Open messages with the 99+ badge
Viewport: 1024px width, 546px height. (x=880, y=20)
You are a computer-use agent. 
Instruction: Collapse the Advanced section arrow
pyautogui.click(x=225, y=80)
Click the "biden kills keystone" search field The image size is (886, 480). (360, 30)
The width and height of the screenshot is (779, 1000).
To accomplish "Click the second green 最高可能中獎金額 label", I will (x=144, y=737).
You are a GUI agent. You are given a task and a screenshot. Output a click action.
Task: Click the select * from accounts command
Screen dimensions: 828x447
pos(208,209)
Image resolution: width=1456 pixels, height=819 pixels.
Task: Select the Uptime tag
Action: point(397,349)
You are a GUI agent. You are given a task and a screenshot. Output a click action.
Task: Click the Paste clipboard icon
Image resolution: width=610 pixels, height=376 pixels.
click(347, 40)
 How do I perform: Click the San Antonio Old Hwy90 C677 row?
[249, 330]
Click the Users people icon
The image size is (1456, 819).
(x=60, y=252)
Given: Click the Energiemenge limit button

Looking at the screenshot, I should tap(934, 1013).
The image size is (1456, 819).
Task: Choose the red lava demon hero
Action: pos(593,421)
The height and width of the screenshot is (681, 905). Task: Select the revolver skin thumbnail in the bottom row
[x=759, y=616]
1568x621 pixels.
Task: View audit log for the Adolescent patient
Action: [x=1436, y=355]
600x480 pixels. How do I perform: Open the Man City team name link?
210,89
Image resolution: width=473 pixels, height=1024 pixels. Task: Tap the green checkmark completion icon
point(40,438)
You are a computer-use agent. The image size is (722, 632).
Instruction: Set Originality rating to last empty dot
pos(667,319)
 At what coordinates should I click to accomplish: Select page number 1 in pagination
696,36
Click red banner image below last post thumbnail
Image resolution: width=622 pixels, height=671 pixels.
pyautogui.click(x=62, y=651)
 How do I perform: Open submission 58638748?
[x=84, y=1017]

Problem to solve:
Reproduce everything from the first of the lines above down to the line containing "Action: point(397,349)", including that line, without any changes.

Completed exercise:
Open messages with the 99+ badge
Viewport: 1024px width, 546px height. (x=880, y=20)
You are a computer-use agent. 
Instruction: Collapse the Advanced section arrow
pyautogui.click(x=225, y=80)
Click the "biden kills keystone" search field The image size is (886, 480). (360, 30)
The width and height of the screenshot is (779, 1000).
To accomplish "Click the second green 最高可能中獎金額 label", I will (x=144, y=737).
You are a GUI agent. You are given a task and a screenshot. Output a click action.
Task: Click the select * from accounts command
Screen dimensions: 828x447
pos(208,209)
Image resolution: width=1456 pixels, height=819 pixels.
Task: Select the Uptime tag
Action: point(397,349)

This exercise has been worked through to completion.